> [What you should do]: Rewrite the data as a numbered list, starting with the line that contains "Given: Click the Zylker logo in header" and continuing through the end of the data. Leave out blank lines and pictures.
◆ ◆ ◆ ◆
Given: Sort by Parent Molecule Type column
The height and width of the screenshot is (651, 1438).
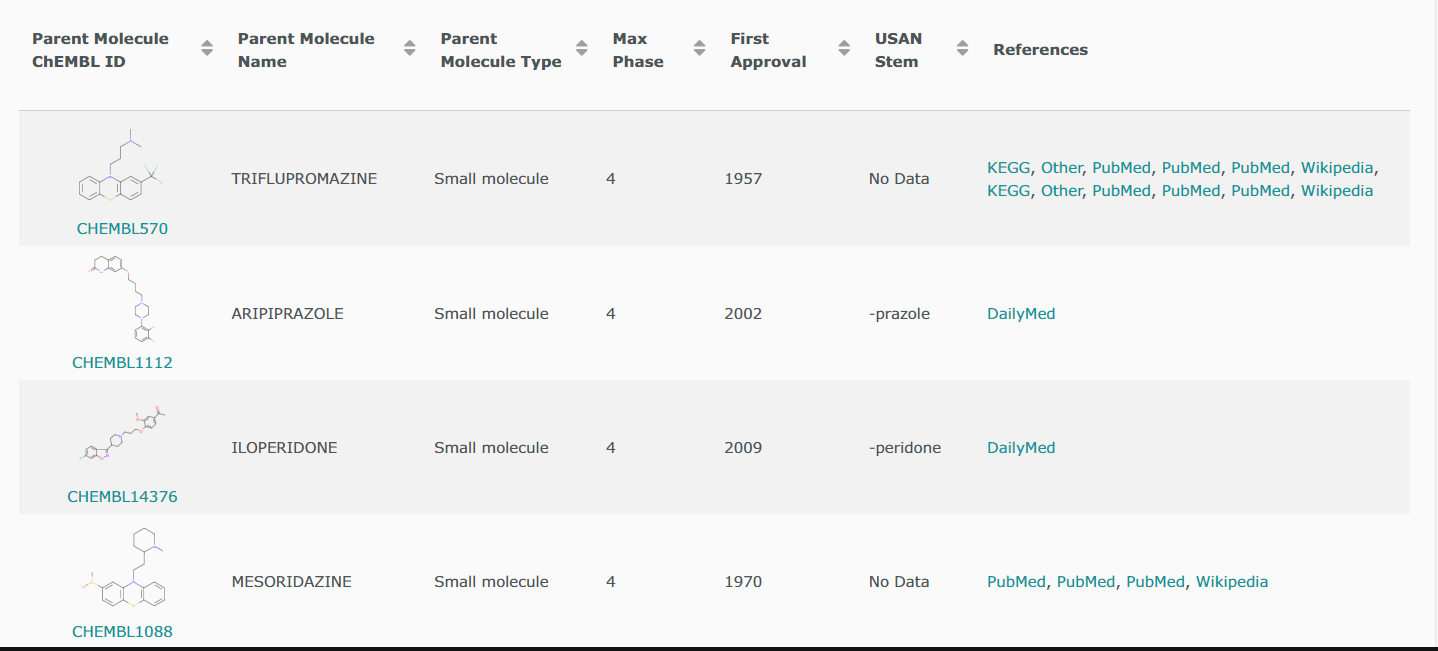Looking at the screenshot, I should tap(581, 48).
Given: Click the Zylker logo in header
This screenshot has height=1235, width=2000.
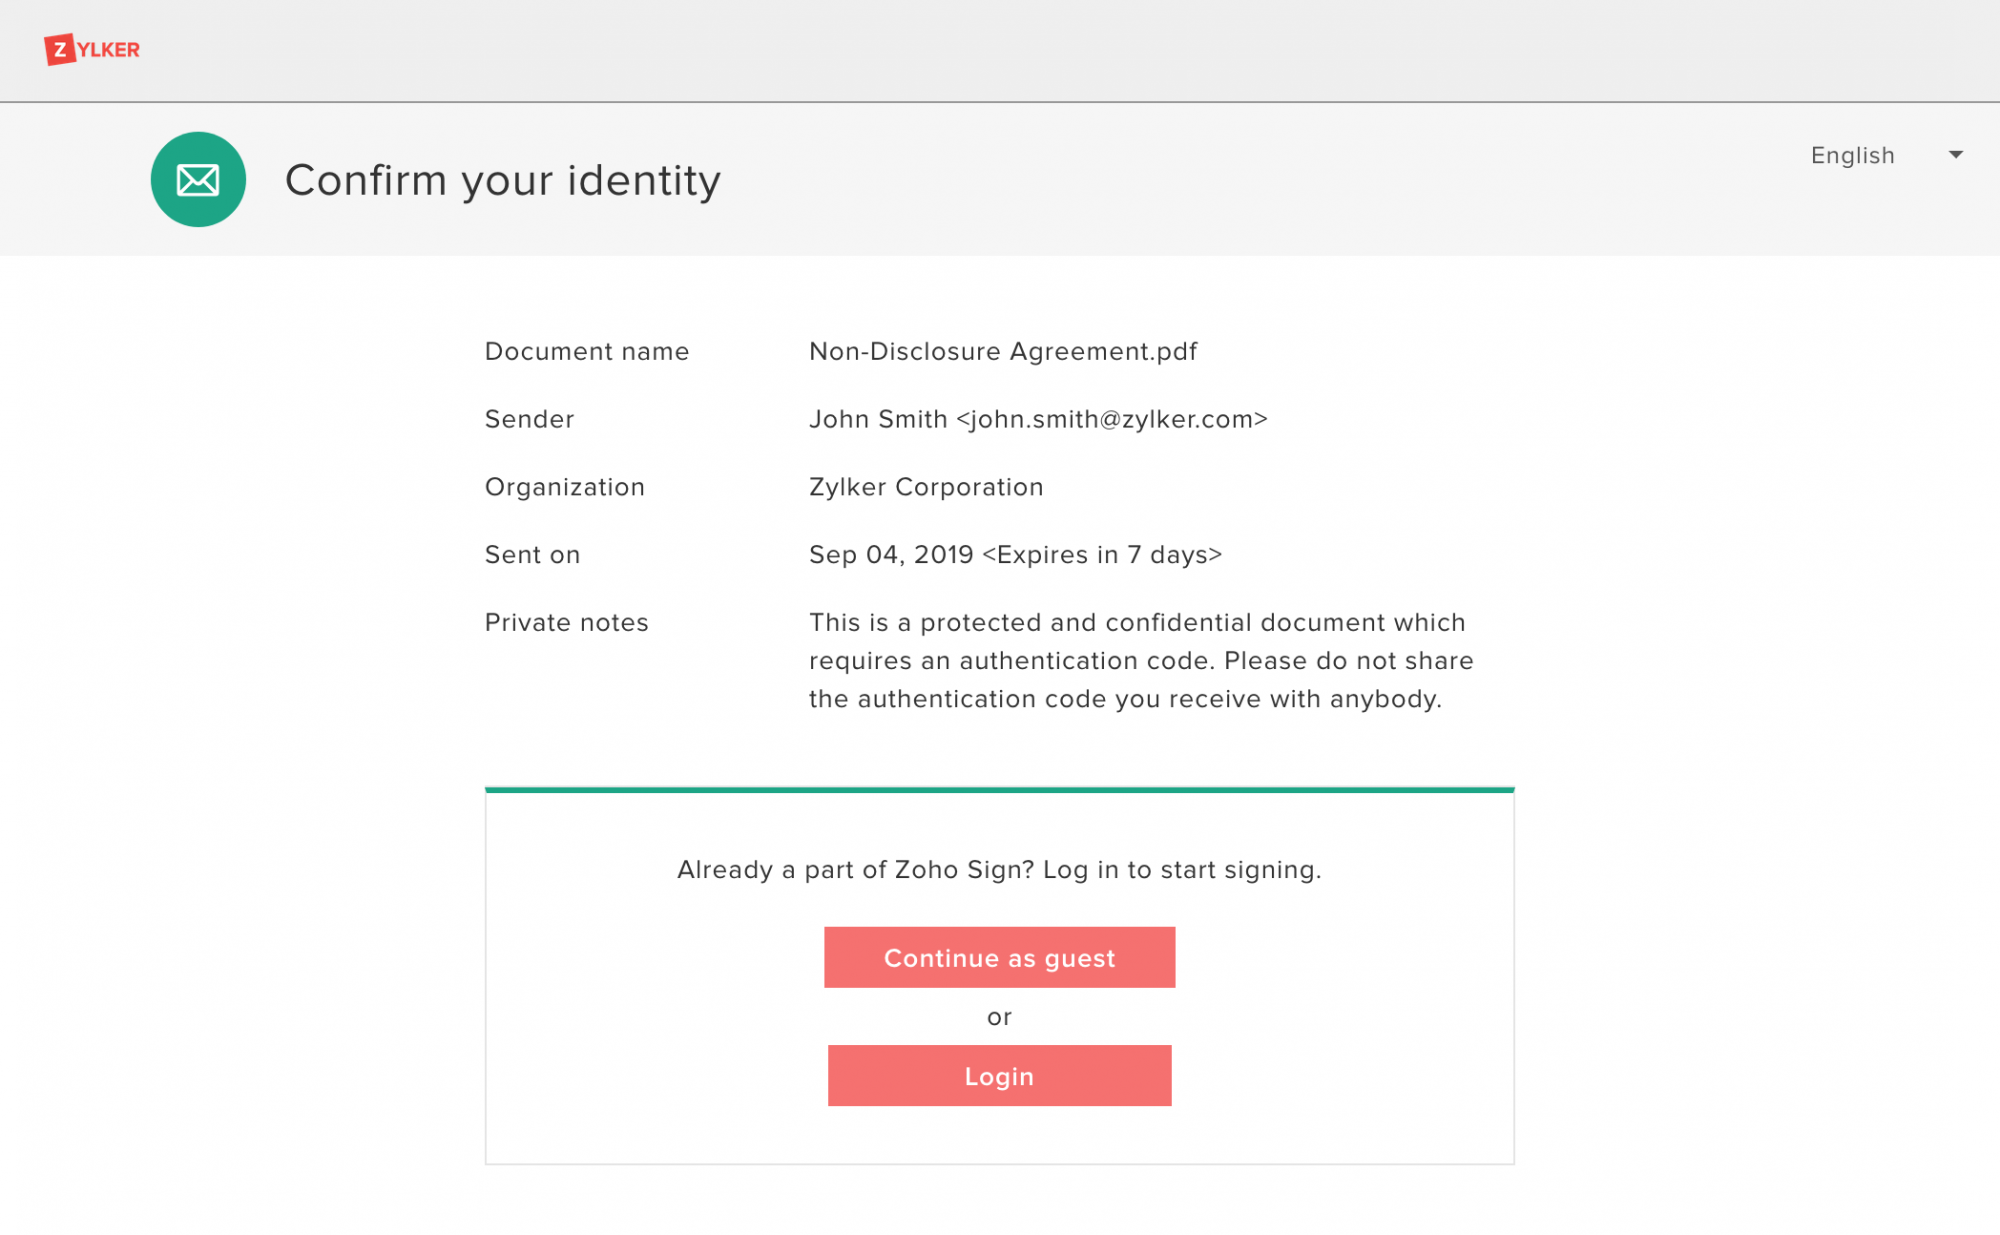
◆ ◆ ◆ ◆
> [Finished task]:
1. Given: Click the Zylker logo in header
2. This screenshot has height=1235, width=2000.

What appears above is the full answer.